There is no universally accepted definition of a neural network. Most definitions, however, agree that they are networks of many simple processors or units that are connected and process numeric values. Neural networks are models of biological learning systems; in fact, much of the inspiration in all the fields of AI comes from the desire of researchers to emulate with software the human capacities of recognition, learning, remembering, and evolving. Thus, neural networks were developed as analogs of human brains. They were proposed 50 years ago in theory, motivated by a desire by scientists to understand how the human brain works. Similar to the way brain cells learn, neural networks work through a process of excitation and connection, depending on the weighted functions of the inputs from many other cells to which they are wired.

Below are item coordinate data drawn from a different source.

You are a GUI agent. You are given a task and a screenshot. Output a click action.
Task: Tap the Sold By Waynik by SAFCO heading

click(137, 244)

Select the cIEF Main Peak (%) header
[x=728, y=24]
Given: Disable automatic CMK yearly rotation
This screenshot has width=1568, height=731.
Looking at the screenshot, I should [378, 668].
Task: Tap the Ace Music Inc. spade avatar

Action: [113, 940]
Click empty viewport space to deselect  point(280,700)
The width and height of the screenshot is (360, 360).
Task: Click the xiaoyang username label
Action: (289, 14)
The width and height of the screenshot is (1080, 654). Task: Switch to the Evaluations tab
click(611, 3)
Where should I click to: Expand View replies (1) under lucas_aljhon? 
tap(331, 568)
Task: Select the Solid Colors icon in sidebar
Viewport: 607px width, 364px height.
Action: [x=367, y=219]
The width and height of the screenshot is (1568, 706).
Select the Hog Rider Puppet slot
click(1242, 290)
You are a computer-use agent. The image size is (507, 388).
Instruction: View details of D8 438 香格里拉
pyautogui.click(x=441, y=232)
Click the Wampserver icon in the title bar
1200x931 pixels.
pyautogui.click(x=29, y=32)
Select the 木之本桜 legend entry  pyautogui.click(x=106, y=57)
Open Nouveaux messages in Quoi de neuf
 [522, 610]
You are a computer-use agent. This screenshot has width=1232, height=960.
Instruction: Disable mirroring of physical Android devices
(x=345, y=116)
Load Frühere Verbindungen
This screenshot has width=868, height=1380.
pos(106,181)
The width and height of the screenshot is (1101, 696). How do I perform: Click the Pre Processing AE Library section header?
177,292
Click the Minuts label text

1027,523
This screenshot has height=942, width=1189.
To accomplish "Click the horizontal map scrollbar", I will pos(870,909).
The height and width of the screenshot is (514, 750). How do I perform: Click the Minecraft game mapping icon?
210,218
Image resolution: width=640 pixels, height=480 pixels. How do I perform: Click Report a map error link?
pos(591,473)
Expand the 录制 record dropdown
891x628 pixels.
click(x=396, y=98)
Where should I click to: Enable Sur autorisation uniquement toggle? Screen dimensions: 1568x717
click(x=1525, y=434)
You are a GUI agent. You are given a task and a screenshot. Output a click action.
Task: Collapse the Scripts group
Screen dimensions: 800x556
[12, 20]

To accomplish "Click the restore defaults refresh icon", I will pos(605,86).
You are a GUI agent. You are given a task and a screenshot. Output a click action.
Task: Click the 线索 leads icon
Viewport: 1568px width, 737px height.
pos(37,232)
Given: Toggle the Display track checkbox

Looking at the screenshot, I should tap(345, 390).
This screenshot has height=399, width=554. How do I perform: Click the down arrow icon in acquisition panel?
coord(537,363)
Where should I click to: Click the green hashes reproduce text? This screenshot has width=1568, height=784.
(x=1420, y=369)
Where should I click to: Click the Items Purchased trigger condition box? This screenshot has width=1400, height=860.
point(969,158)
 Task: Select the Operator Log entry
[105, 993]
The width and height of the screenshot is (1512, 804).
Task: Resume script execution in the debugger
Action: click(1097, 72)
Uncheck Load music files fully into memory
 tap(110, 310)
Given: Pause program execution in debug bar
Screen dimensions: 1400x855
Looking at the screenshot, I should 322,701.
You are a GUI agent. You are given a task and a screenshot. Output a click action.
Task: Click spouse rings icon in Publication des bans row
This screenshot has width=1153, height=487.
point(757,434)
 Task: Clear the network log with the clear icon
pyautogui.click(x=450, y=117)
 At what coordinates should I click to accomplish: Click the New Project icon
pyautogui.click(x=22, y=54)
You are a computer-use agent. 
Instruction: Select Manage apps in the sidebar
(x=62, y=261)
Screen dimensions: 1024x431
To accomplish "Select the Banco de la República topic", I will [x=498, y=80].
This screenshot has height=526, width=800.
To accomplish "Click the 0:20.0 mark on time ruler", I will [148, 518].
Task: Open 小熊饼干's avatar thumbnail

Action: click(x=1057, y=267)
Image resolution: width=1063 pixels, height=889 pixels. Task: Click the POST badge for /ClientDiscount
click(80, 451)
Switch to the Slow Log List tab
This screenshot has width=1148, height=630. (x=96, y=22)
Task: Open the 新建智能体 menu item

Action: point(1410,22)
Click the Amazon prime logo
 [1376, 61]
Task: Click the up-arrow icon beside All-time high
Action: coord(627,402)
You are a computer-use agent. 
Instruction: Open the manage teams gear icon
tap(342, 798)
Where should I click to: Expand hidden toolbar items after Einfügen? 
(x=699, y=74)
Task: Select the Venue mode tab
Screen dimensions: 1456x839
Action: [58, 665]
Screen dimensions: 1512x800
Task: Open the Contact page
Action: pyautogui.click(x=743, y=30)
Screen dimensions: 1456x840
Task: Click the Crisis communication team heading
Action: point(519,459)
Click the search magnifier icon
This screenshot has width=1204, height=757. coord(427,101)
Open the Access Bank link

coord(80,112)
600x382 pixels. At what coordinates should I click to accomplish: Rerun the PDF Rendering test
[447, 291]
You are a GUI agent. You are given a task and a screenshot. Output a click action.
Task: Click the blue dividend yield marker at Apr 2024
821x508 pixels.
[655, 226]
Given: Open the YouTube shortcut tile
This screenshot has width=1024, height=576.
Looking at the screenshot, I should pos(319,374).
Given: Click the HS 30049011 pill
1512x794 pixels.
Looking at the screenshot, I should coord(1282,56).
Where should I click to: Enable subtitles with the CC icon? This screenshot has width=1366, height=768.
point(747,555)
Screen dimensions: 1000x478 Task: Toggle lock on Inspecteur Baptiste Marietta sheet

A neural network software system is an information-processing program inspired by the heavily interconnected structure of the human brain. They are collections of mathematical models that emulate some of the observed properties of biological nervous systems and draw on the analogies of adaptive biological learning. Learning in biological systems involves adjustments of the synaptic connections that exist between the neurons. This is the basic process that neural networks attempt to replicate; evenly distributed observations are required for the network to learn the patterns of different types of behavior. Learning occurs by example through exposure to a set of input-output data where the training algorithm iteratively adjusts the connection weights (synapses). These connection weights store the knowledge necessary to solve specific problems, which, for investigative data mining, involve recognizing the patterns of various types of cybercrimes, fraud, system intrusions, and other digital crimes (Fausett, 1994).
Knowledge, then, for a neural network is reduced to a set of weights between its internal connections. Learning comes down to what gets encoded in the wiring and the weighting factors of the various neurons. For example, to construct a fraud-detection model with a neural network, samples of fraudulent and non-fraudulent transactions are required for it to distinguish the different features and behavior of each. For this reason, when working with neural networks, the selection of samples in the training is extremely important. Adequate effort must be made to ensure that a balanced number of observations are presented to a network.